5.4 Comparing bandwidths between laboratories (canonical kernels)

Observe that if one used a kernel of the form

\begin{displaymath}K_s (u)=s^{-1} K(u/s)\end{displaymath}

and rescaled the bandwidth by the factor $s$ one would obtain the same estimate as with the original kernel smoother. A kernel can therefore be seen as an equivalence class of functions $K$ with possible rescalings by $s$. A consequence of this scale dependence is that the bandwidth selection problem is not identifiable if the kernel $K$ is determined only up to scale. Which member of this equivalence class is ``most representative?"

More generally, consider the situation in which two statisticians analyze the same data set but use different kernels for their smoothers. They come up with some bandwidths that they like. Their smoothing parameters have been determined subjectively or automatically, but they have been computed for different kernels and therefore cannot be compared directly. In order to allow some comparison one needs a common scale for both bandwidths. How can we find such a ``common scale?"

A desirable property of such a scale should be that two kernel smoothers with the same bandwidth should ascribe the same amount of smoothing to the data.

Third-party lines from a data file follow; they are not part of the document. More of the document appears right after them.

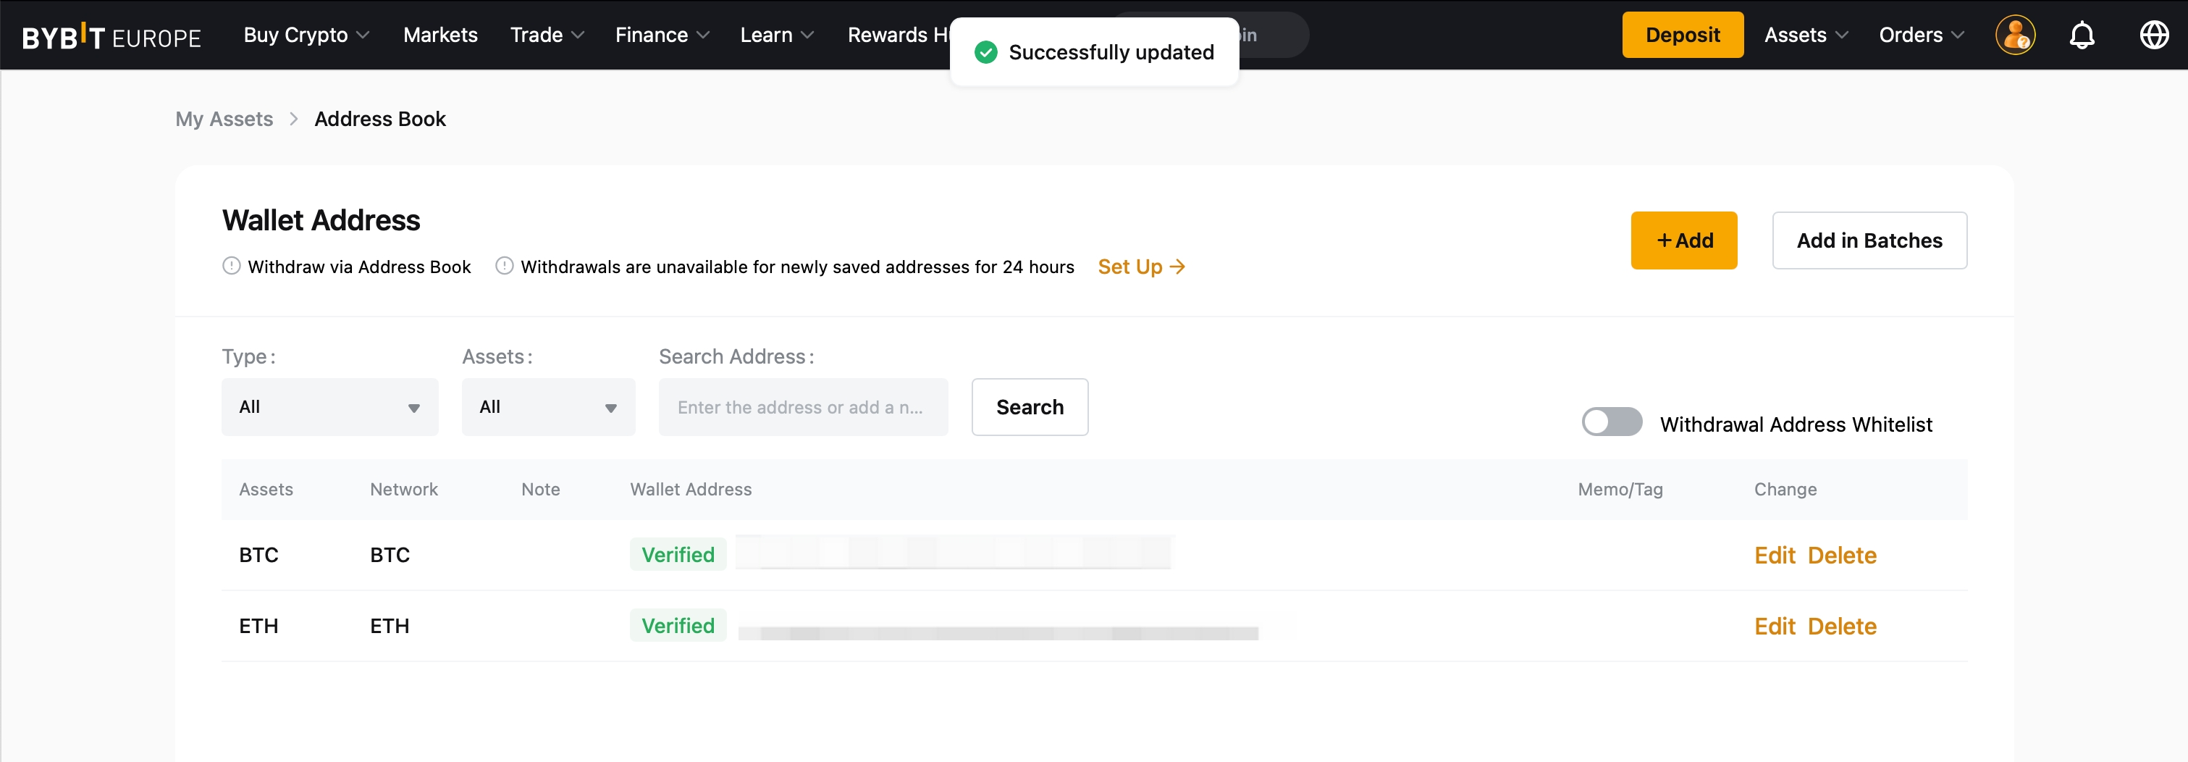Screen dimensions: 2188x762
Task: Click the breadcrumb chevron after My Assets
Action: 294,119

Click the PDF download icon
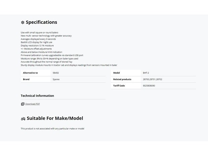pos(23,104)
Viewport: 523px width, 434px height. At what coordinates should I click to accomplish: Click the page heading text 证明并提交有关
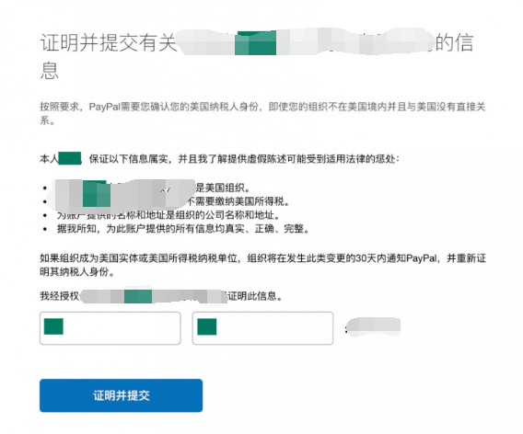(108, 43)
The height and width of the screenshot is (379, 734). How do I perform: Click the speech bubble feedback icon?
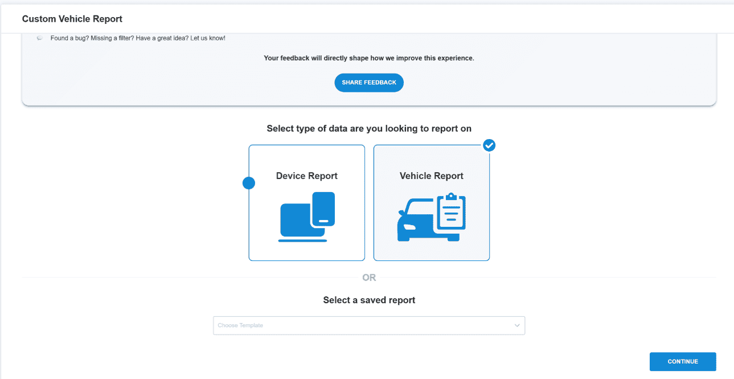click(39, 38)
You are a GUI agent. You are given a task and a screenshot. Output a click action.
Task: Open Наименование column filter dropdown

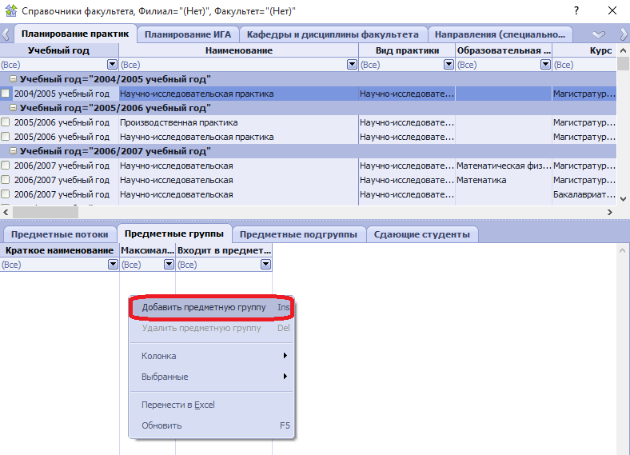coord(352,65)
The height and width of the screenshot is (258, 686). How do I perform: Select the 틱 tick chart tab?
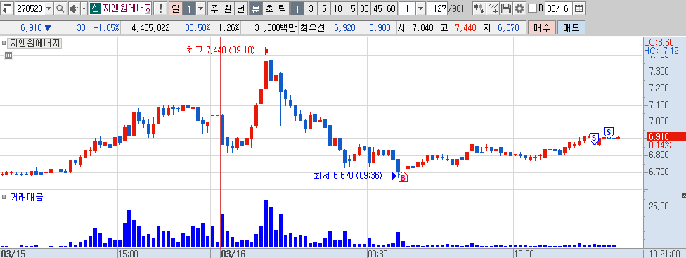282,8
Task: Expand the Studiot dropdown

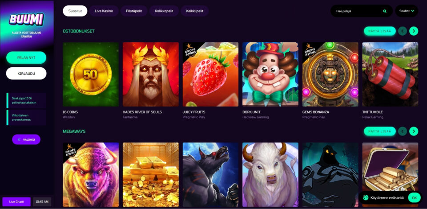Action: tap(407, 11)
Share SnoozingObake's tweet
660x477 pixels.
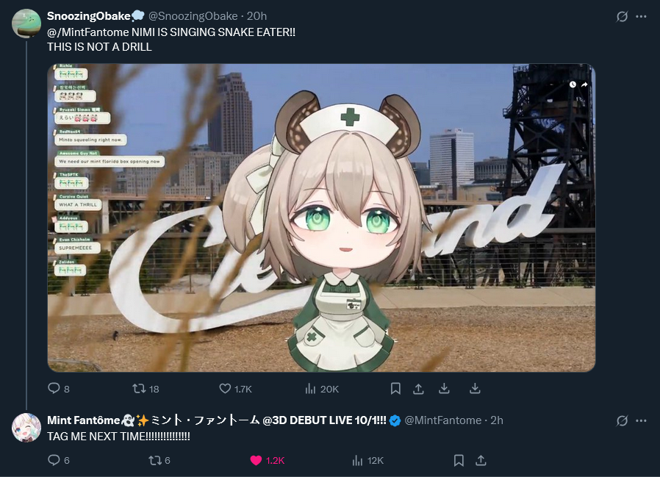click(418, 389)
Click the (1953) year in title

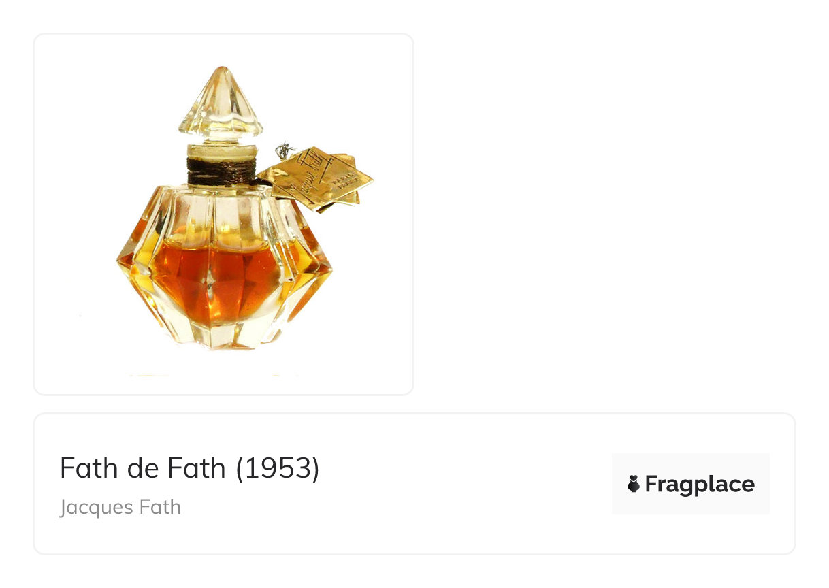coord(278,468)

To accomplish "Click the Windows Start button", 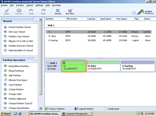I will [6, 114].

An approach to finding a representative member of each equivalence class of kernels has already been presented in Section 4.5. Epanechnikov (1969) has selected kernels with kernel constant $d_K=1$. Another approach taken by Gasser, Müller and Mammitzsch (1985) insists that the support of the kernel be $[-1,1]$. A drawback to both methods is that they are rather arbitrary and are not making the attempt to give the same amount of smoothing for different kernels.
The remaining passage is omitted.